The flavors are pleasantly indistinct. I could tell the orange ones were a creamsicle orange flavor. The yellow ones might have been banana, but maybe a really bland lemon. The pink were slightly like the seashore (a mixture of cheap flip-flops and Old Bay crab boil and the burning taste you get when sunscreen gets in your eyes). The purple and green were too bland for me to tell apart in a dark room. The white was the comforting flavor of mint toothpaste you find in the corner of your mouth before lunchtime. The texture is smooth and not quite crunchy, though still very firm.
If you were a fan of the original Sweethearts and can’t find them, these are as close as you’re likely to find. But if you never liked either, there’s no reason to try these, they do nothing for the category except look cute. So basically, a nice decorative candy, but perhaps not for eating unless you’re trying to bring your blood sugar up.
They’re made in Argentina and produced on shared equipment with milk, egg, wheat, peanuts, tree nuts and soy.
Rating: 4 out of 10
Friday, February 11, 2011
A few years back I was introduced to Walkers’ Nonsuch Toffees courtesy of my Candy Blog efforts. It’s a British toffee product that’s more akin to American caramel than the hard toffee we’re accustomed to in the States. They come in a wide variety of flavors and even a few formats (bars that require a smack & unwrap approach to individually wrapped nuggets).
I was really excited to visit the Walkers’ Nonsuch booth at the ISM Cologne candy fair and was gifted this lovely bag of one of my favorites: Walkers’ Nonsuch Treacle Toffee. I’ve tried it before in the bar format and was more than pleased. I haven’t, however, been exposed much to their nuggets. Much of the time, I prefer candies that are well packaged, and twisted wrappers on something that’s vulnerable to moisture like caramels meant that I stuck to the sealed bars. But a trade show is a place where I’m confident that the candy is fresh and well treated.

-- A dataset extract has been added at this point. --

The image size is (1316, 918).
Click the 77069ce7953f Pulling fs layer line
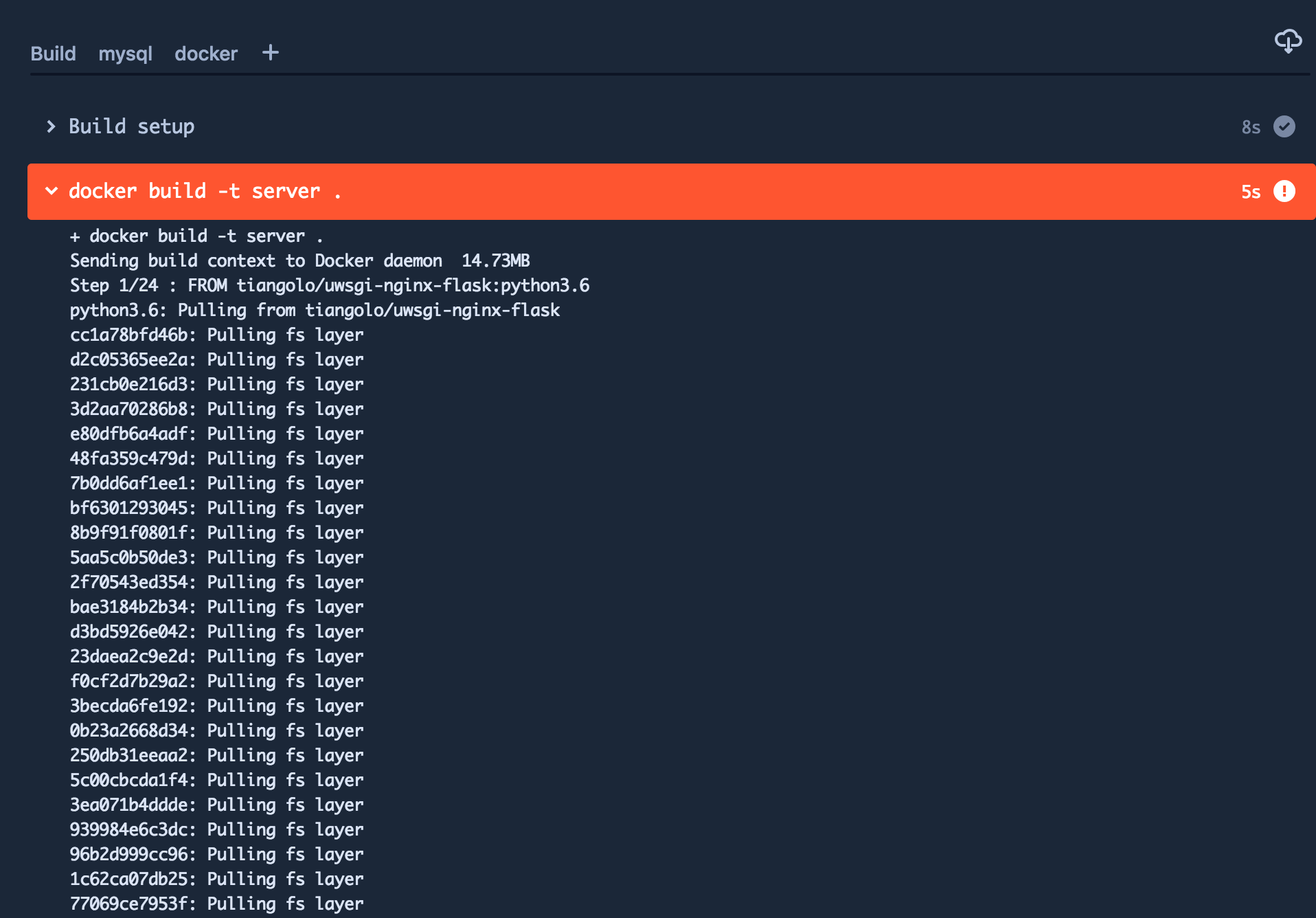click(216, 904)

Treacle is a syrup made from sugar cane and is basically just a bit lighter than Black Strap Molasses.
The pieces are soft and satiny, a thick medallion about 1 inch to 1.25 inches in diameter. The chew is soft and smooth, like a fresh caramel. The buttery notes are evident right away but most notable are the deep toasted sugar notes of molasses. There’s very little bitterness or metallic aftertaste like I notice with some molasses candies. Molasses does have a high mineral content and this can be evident to even untrained palates. It’s a little salty with coffee notes and even a touch of deep cocoa. Other earthy flavors flit in and out, like beets and licorice and ginger. Overall it’s nutty, like pecans or Brazil nuts but has an exceptionally smooth chew.

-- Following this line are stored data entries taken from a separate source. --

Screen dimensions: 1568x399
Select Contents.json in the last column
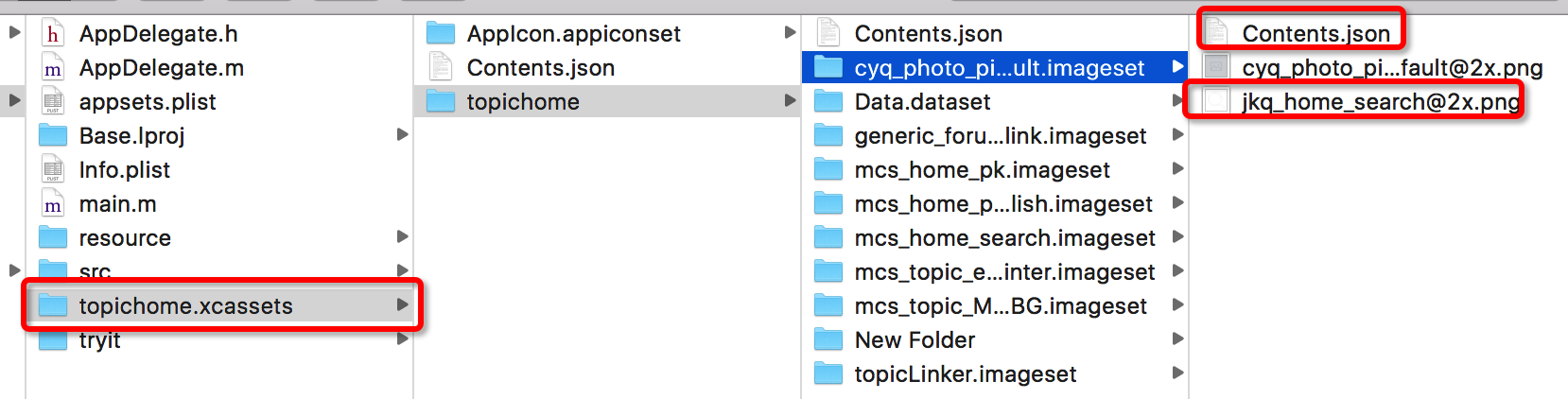[1315, 34]
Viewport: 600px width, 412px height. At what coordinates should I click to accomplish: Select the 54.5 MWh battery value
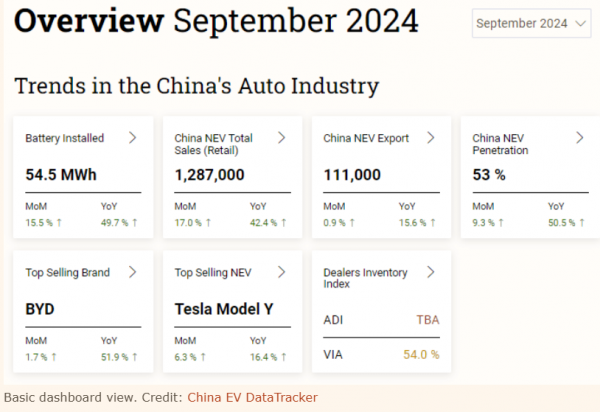click(61, 175)
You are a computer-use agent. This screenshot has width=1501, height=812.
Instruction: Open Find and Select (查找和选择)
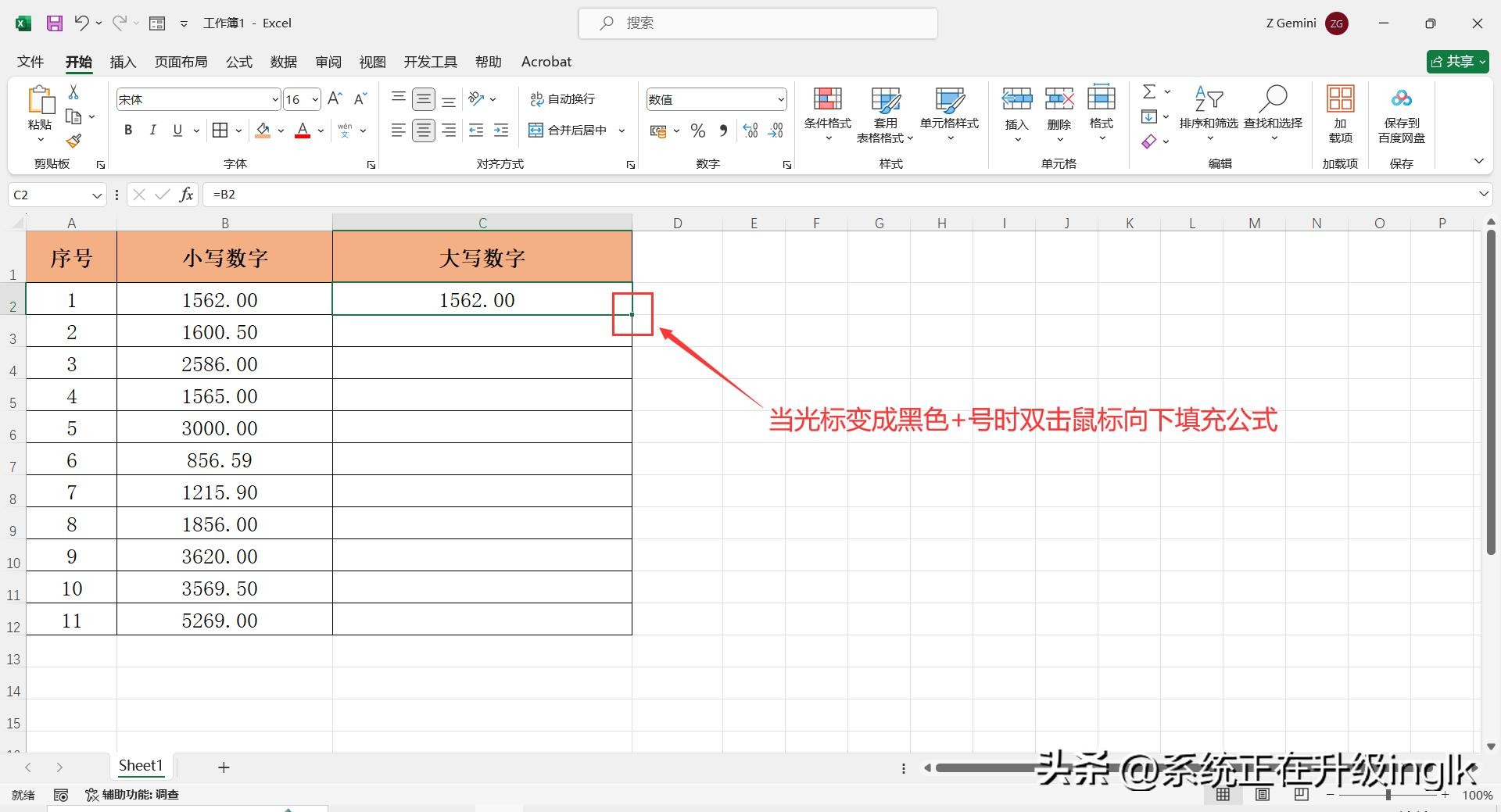pos(1273,113)
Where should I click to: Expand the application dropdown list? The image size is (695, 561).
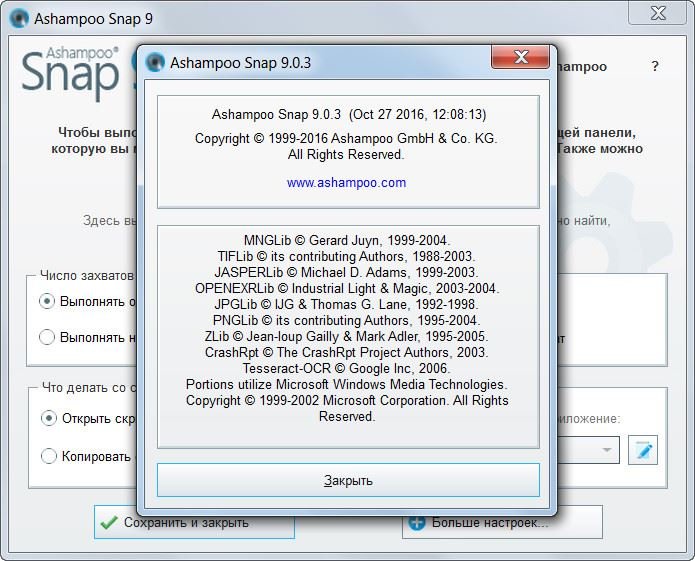(x=606, y=450)
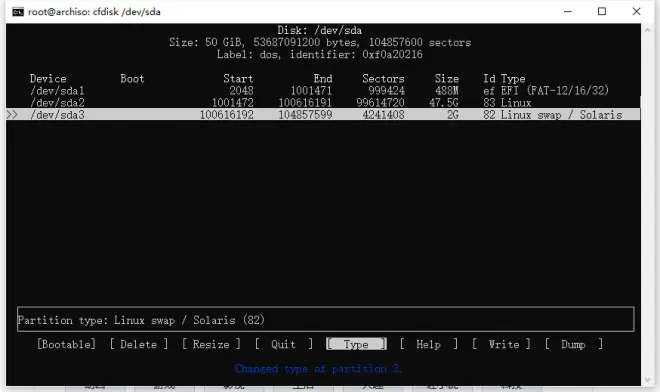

I love these. I got one full bag at the ISM Show, which are extremely fresh with an expiry date of December 15, 2011. I really hope I can find these somewhere in Los Angeles in the future (but I’ll be content with the bar format) because they’re already gone. For people who love rich caramel chews with the deep flavors of molasses, these are a must.
Thursday, February 10, 2011
There appeared to be fewer new Valentine’s candy introductions in 2011, but many of the tried and true favorites are back on store shelves. Here’s a look at what I’ve been able to find:
In 2010 Necco introduced their new packaging, flavors and colors for the classic Sweethearts. (See the comparison of the two here.) This year the classic version was to return, though sold only at discount stores. The only confirmed sighting of the candy is at Family Dollar. Frustrated lovers of the classic version are turning to eBay and message boards to purchase the limited supplies.
Dove Promises are available in several different variety packages in both Valentine’s themes and the standard colors.
Heart Shaped Junior Mints (original review)
Nestle & Wonka
SweeTart Hearts (original review)
Reese’s Hearts (foil wrapped molded hearts filled with Reese’s peanut butter - original review)
Dark Chocolate Truffle Hearts (original review)
PEEPS Chocolate Covered Raspberry Flavored Hearts - I have not actually seen these in any store.
Conversation Beans (original review)
Heart Shaped Boxes (original review)
Other Items of Interest
See’s has Cinnamon Hearts and Cinnamon Pops again. (original review)
Elmer’s Chocolate boxes (original review) are back on store shelves
Lindt Lindor Truffles Limited Edition - Milk Chocolate with a Smooth White Filling
Ghiradelli Luxe Milk squares selection in Valentine’s packaging (original review)
Ferrara Milk Chocolate Strawberry Ball (original review) the twist here is that the segments have little love messages on them.
Gimbal’s Honey Lovers and Cherry Lovers jelly bean heart mixes - not strictly Valentine’s day, but certainly appropriate (Cherry & Honey reviews)
So what are you seeing on store shelves, or maybe not seeing this year? What are your tried & true favorites?
Wednesday, February 9, 2011
Chuao is a small village in Venezuela, but to chocolate aficionados is the name for criollo cocoa beans from the area. Casey at The Chocolate Note has some wonderful coverage and photos.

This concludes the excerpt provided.